Il prosciutto crudo
“Per noi vendere prosciutti significa avere clienti, nella ristorazione e nelle gastronomie di qualità, che sappiano condividere la nostra filosofia. Infatti abbiamo una rete di distribuzione diretta dove seguiamo il cliente passo passo, cercando di dare a ognuno il prosciutto più adatto ai suoi bisogni” afferma Carlo Dall’Ava, appena inizia il percorso all’interno di uno stabilimento creato per dare alla materia prima tutte le possibilità per essere la migliore. Sale di stagionatura che sembrano gioielli, dove tutto è perfettamente in ordine, la temperatura è costante, i prosciutti ‘felici’.
“Vedi quella specie di polvere che c’è a terra, sotto le file ordinate di prosciutti? Non voglio mai che sia tolta e neppure toccata. Non è polvere ma sono minuscoli acari che mangiano le muffe della stagionatura e poi restano lì.
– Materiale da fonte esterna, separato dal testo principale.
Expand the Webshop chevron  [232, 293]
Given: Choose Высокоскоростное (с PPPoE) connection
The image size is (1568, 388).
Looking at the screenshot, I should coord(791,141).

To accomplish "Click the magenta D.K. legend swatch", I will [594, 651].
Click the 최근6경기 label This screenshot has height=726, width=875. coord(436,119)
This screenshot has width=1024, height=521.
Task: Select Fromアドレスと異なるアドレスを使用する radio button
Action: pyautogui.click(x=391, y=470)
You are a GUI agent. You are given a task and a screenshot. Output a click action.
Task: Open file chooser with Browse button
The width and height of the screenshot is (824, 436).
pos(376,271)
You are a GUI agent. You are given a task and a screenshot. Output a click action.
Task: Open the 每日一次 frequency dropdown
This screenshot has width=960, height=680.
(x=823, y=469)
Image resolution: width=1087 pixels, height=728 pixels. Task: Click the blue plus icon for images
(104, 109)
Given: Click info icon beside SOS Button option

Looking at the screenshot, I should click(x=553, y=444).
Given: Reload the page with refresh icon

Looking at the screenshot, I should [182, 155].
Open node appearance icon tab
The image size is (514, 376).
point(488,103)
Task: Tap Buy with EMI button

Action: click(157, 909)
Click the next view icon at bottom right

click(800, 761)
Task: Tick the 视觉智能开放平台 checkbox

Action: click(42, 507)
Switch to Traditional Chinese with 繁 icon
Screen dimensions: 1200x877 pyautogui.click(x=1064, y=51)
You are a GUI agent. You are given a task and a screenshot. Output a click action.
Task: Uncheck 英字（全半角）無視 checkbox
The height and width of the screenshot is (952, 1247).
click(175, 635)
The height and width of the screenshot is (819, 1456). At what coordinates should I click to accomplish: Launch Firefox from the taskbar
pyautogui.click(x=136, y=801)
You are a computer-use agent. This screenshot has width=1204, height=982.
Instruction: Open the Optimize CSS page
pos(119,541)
Fanno un grande lavoro, sono importanti al pari della temperatura di queste stanze, dove c’è un bilanciamento dell’aria che ricrea quella esterna dove, negli anni ’50, stagionavano i prosciutti. Ora il clima è cambiato fuori, ci sono estati con temperature eccessive. Qui, invece, non si accelera il processo, lo si rende migliore”.
Il maiale che viene utilizzato per il San Daniele DOP è lo stesso che per il Parma, quali sono dunque le differenze? E come si gestisce, in una cucina di ristorante, un prosciutto?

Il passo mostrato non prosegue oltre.